Sadan, who is UK-based, believes that Bauk Ja was charged due to her outspoken criticism of land seizures in the Hukaung Valley and her denunciation of cronies of the former military regime who she claimed took part in the land-grabbing. “A crony culture is deeply embedded in Burma,” Sadan explained.
Sadan said he was also concerned that a conviction resulting from the other charges Bauk Ja faces, which he described as baseless, would effectively bar her from further political activities when she is eventually released. According to Sadan, millions in Burma regularly violate the outdated and rarely enforced health laws by using medicine from Thailand and China that is not imported through official channels. “The health system in Burma has failed completely, so all in Burma are guilty of improper use of medicine,” claimed Sadan.
Bauk Ja’s continued detention has drawn widespread concern internationally. A motion calling for her immediate release was introduced in Britain’s Parliament last September by Labour Party MP Valerie Vaz.
A Rise to National Prominence
Bauk Ja became a national figure some five years ago following her involvement in helping to organize a legal action brought by 150 farming families against the Yuzana corporation and its chairman Htay Myint (currently an MP from the ruling Union Solidarity and Development Party) for confiscating farmland in western Kachin State’s fertile Hukaung Valley.

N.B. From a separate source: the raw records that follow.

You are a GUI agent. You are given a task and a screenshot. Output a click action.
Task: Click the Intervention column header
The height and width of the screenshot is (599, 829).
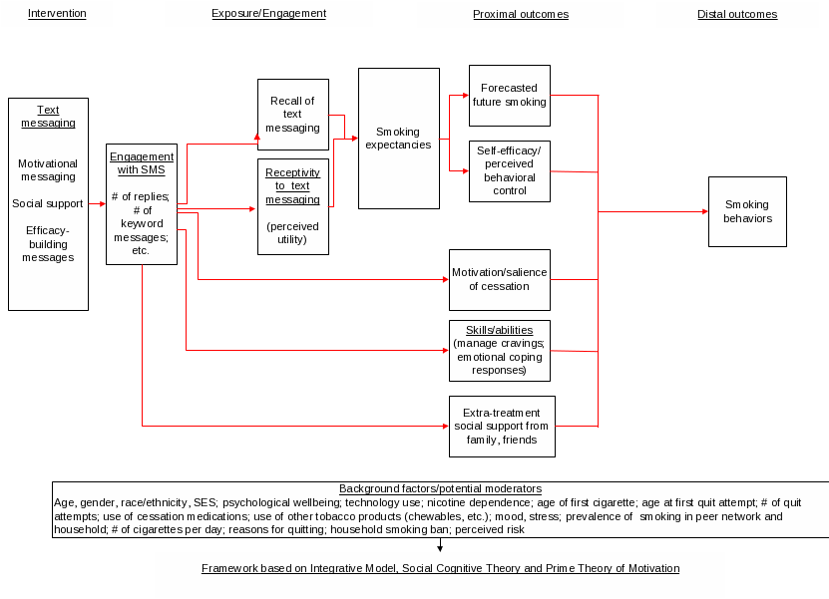(x=57, y=14)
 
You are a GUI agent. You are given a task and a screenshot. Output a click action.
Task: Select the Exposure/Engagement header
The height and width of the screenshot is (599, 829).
(x=268, y=14)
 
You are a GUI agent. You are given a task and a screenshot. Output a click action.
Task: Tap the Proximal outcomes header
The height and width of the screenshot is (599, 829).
(x=520, y=15)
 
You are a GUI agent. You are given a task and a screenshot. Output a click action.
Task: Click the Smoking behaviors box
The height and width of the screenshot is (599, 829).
(x=747, y=211)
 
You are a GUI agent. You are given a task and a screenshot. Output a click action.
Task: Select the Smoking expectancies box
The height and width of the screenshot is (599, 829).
(x=398, y=138)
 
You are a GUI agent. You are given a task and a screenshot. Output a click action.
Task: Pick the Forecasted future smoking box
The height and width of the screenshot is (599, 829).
(x=509, y=96)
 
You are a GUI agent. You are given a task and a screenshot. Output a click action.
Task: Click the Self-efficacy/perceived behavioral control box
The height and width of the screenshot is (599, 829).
(x=509, y=170)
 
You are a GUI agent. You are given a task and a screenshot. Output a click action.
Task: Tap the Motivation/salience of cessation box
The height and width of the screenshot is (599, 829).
(x=499, y=279)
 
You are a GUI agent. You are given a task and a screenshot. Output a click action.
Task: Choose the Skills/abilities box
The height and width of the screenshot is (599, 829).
(x=499, y=350)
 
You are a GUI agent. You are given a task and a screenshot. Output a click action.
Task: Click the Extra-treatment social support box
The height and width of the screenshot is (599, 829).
(x=501, y=426)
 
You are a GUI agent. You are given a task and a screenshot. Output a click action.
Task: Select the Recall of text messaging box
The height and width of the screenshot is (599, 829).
(x=292, y=114)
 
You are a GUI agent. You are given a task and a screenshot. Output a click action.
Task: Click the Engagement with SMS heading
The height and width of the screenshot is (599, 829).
(x=142, y=162)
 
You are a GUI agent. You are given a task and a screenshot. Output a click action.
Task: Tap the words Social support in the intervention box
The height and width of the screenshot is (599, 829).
(x=48, y=204)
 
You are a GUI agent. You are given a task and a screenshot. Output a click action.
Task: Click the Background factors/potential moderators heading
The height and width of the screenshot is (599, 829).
(x=440, y=489)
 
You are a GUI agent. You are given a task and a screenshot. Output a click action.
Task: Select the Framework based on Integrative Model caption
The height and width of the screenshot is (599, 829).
(x=440, y=568)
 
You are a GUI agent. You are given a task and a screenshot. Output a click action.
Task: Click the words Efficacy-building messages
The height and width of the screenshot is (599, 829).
(x=48, y=243)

Although Yuzana was able defeat the suit, it shed light on large-scale land-grabbing that had been going on in the Hukaung.

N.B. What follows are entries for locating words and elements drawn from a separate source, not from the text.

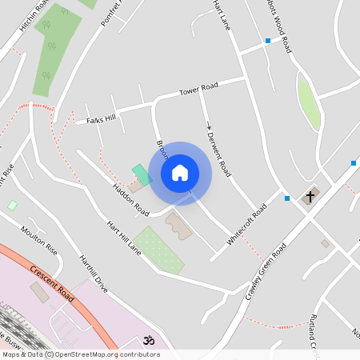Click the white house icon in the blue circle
click(180, 173)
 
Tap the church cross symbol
click(310, 196)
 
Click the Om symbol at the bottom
click(146, 341)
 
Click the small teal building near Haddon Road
click(141, 174)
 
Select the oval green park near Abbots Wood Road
click(308, 102)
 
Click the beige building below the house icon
click(178, 226)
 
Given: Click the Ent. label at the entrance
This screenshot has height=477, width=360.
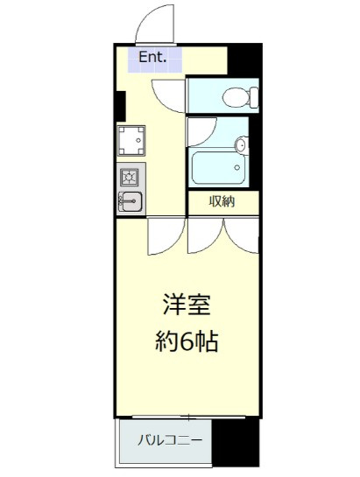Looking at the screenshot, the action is click(152, 57).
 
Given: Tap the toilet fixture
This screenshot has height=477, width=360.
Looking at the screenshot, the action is click(240, 97).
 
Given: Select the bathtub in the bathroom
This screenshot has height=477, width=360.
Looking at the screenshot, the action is click(218, 168).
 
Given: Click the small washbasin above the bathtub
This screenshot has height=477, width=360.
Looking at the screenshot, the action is click(242, 144).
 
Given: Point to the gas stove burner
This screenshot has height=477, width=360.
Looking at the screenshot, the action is click(129, 177).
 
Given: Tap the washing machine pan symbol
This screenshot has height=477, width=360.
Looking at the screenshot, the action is click(131, 141).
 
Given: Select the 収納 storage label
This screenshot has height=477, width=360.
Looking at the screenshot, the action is click(222, 201).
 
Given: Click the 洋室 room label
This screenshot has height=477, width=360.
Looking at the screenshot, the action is click(187, 305).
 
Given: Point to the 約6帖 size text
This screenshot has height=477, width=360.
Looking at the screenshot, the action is click(187, 341).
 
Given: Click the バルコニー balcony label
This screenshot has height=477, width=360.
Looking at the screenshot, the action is click(170, 440).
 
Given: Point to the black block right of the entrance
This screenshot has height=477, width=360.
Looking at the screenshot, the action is click(245, 60).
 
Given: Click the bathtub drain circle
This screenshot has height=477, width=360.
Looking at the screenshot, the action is click(237, 167).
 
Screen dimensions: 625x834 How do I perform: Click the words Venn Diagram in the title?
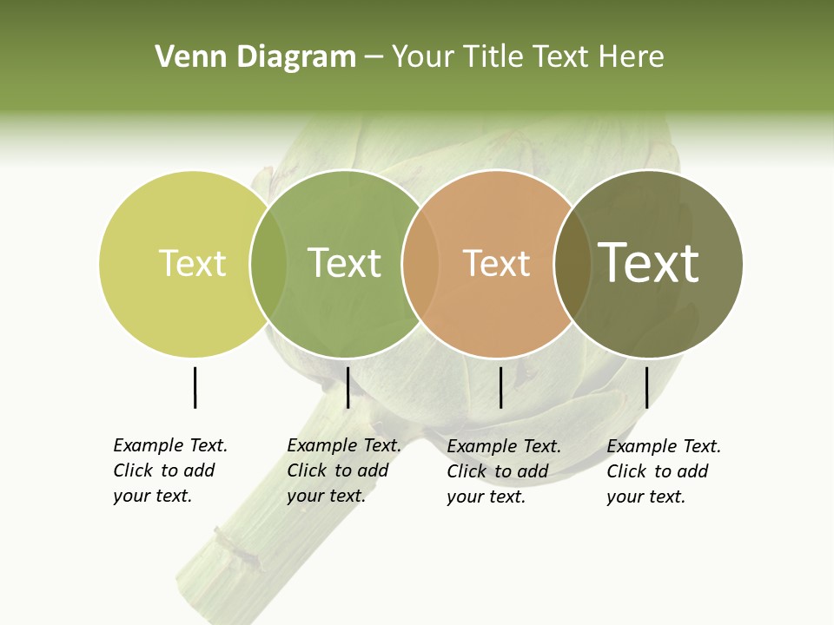click(x=255, y=57)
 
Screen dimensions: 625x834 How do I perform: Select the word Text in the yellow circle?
click(x=192, y=263)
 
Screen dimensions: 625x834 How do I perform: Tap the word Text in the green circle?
click(x=345, y=263)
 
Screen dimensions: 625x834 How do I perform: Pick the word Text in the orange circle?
click(x=496, y=263)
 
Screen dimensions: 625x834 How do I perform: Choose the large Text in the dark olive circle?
click(x=649, y=262)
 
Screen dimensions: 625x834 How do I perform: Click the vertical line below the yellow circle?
click(x=195, y=387)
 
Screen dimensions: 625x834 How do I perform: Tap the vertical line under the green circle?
click(x=348, y=387)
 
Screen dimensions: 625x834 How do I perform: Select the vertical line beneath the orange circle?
click(x=500, y=387)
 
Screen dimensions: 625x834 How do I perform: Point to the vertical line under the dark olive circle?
click(x=646, y=387)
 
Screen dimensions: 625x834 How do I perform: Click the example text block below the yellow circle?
click(x=169, y=470)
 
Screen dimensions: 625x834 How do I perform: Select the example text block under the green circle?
click(x=343, y=470)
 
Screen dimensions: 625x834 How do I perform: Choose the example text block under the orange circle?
click(x=503, y=471)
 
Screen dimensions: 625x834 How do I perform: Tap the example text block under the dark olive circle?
click(x=663, y=471)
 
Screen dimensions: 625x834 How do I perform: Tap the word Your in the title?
click(x=422, y=57)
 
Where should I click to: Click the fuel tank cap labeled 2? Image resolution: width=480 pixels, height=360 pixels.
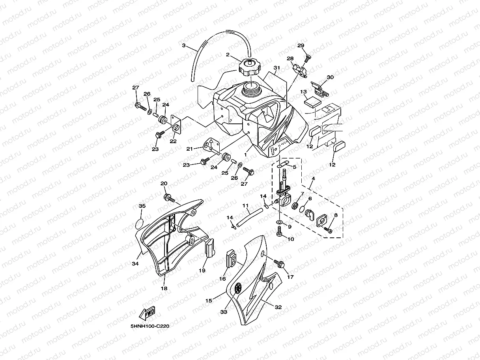coord(248,67)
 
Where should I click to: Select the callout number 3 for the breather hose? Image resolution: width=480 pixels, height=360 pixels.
coord(183,45)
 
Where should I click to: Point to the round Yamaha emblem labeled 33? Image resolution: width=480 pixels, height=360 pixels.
coord(238,288)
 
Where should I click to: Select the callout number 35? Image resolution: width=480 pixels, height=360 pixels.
coord(142,206)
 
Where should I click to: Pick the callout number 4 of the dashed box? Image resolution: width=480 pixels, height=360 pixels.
coord(313,178)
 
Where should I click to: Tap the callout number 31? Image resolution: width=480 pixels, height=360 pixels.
coord(276,67)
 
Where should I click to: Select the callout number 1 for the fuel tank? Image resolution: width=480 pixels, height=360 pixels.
coord(245,155)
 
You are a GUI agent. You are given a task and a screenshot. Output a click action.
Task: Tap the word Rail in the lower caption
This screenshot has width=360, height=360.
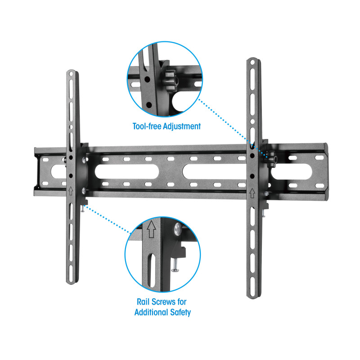click(x=143, y=302)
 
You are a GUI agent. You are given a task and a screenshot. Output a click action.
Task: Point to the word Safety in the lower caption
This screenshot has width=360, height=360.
click(x=180, y=312)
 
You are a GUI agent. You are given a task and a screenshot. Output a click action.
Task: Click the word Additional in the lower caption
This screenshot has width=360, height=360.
click(x=151, y=312)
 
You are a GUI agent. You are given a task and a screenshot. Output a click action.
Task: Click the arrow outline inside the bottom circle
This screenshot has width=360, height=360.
click(x=151, y=229)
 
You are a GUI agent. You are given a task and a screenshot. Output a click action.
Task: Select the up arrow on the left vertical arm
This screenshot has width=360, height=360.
click(x=71, y=190)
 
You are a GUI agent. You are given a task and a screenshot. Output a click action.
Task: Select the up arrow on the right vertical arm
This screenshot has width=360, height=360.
click(x=252, y=193)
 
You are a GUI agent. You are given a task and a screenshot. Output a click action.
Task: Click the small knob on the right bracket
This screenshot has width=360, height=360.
click(x=272, y=159)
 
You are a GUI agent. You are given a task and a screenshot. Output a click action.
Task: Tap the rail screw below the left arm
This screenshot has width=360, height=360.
click(x=82, y=208)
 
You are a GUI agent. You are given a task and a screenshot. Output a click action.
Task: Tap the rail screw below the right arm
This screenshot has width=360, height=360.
click(x=264, y=213)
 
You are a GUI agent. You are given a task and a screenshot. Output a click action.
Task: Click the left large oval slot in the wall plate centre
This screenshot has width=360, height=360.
click(x=127, y=171)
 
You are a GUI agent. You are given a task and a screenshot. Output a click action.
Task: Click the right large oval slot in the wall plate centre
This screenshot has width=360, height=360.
click(x=215, y=171)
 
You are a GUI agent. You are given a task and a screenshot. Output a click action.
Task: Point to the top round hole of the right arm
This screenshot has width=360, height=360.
click(x=252, y=62)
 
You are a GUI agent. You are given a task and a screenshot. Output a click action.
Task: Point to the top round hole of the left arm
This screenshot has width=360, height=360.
click(x=71, y=74)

During the November 2010 election, Bauk Ja ran as a candidate for the NDF in the jade-rich Hpakant district. She lost to a candidate from the Union Solidarity and Development Party (USDP) after election authorities controversially declared 13,255 votes invalid.
Although Bauk Ja initially contested the final vote tally, which gave USDP candidate Ohn Myint 29,426 votes over her total of 21,633, Bauk Ja later dropped the challenge when Ohn Myint vacated his seat to take a Union-level cabinet position. Ohn Myint and Bauk Ja had been at odds before. When Ohn Myint served as northern regional commander, he approved Yuzana’s land seizures in the Hukaung Valley, despite the fact that the land was in an area that the Burmese government had officially declared the world’s largest tiger reserve.

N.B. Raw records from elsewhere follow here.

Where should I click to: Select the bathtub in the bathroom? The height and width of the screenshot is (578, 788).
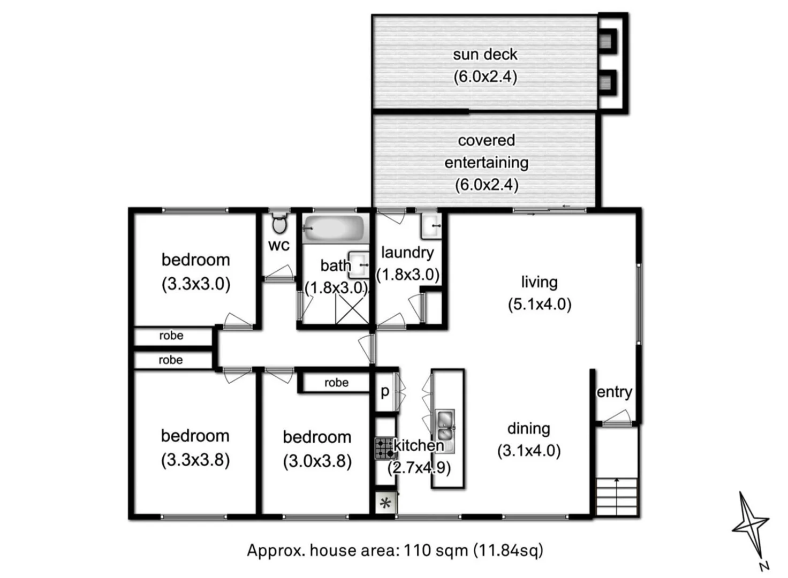[x=335, y=229]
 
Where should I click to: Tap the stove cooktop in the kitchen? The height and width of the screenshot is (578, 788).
[x=384, y=448]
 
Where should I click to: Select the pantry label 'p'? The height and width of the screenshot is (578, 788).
[x=385, y=392]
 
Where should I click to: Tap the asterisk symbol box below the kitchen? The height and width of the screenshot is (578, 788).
[x=385, y=504]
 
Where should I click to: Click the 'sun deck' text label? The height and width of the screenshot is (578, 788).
[x=485, y=55]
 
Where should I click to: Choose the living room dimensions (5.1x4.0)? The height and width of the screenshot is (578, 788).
[x=540, y=305]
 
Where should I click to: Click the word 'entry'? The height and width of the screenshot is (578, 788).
[x=615, y=392]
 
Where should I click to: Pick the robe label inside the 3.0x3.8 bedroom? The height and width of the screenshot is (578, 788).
[x=336, y=383]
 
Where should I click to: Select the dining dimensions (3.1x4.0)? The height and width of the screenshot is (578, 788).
[x=529, y=451]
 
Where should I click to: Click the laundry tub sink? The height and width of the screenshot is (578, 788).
[x=430, y=226]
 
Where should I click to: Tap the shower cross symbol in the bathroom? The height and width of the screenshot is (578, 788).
[x=351, y=310]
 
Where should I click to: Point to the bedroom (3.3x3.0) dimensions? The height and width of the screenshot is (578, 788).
[x=196, y=284]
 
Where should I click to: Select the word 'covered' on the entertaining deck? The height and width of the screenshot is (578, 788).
[x=486, y=140]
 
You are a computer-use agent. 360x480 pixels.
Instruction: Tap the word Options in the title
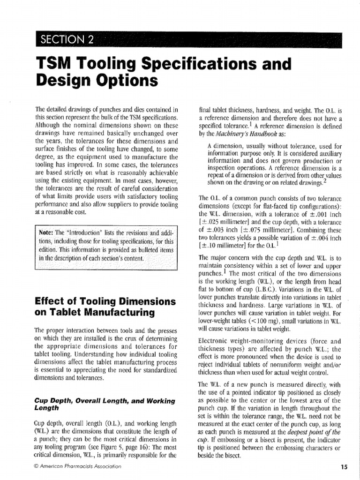tap(123, 81)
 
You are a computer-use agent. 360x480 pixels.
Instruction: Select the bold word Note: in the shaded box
tap(46, 232)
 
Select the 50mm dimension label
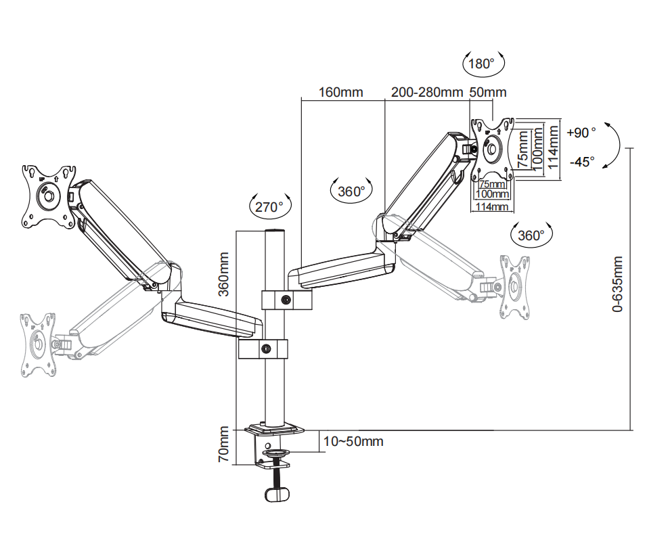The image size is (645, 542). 487,92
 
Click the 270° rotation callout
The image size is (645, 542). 269,206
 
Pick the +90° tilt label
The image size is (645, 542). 581,132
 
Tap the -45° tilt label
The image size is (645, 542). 581,162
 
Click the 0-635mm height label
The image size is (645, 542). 617,284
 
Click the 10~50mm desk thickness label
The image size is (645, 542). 353,442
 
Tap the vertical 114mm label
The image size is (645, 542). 554,147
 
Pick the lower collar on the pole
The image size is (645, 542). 263,349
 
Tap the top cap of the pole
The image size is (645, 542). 273,233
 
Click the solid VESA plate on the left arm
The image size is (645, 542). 47,195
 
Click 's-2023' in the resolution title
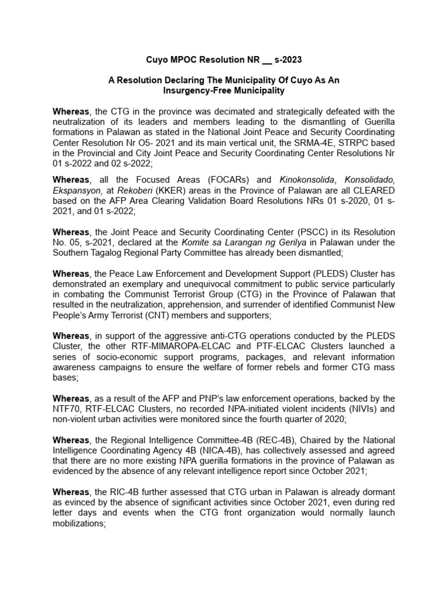click(x=286, y=60)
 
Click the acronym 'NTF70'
click(x=64, y=409)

Bauk Ja’s vocal criticism of Yuzana and the disputed 2010 election count in her district brought the ire of Burmese authorities. In January 2011, an arrest warrant was issued against Bauk Ja by Ohn Myint’s successor as northern regional commander, Brig-Gen Zeyar Aung. The arrest warrant forced Bauk Ja to go underground temporarily until it was withdrawn.
Until she was detained last year, Bauk Ja had been an outspoken critic of the Hukaung Valley tiger reserve, which was created in 2001 with the assistance of the Wildlife Conservation Society (WCS), an American environmental NGO. Bauk Ja and other critics have contended that the reserve has failed to protect any actual wildlife because Burmese authorities and the reserve’s American backers are afraid to challenge Yuzana’s land-grabbing for plantations.
During an interview with this correspondent in November 2012, Bauk Ja said she had observed a sharp decline in the Hukaung’s environment since the tiger reserve was created. The deterioration was a direct result of Yuzana’s land-grabbing, logging and other crony-related gold mining projects operated with the approval of government authorities, she said. Her bleak assessment about the lack of tigers in the reserve was made after numerous local animal trackers told her they hadn’t seen tiger paw prints or other signs of big cat life in the valley for several years. “The hunters have told me there are no more tigers left,” she told The Irrawaddy.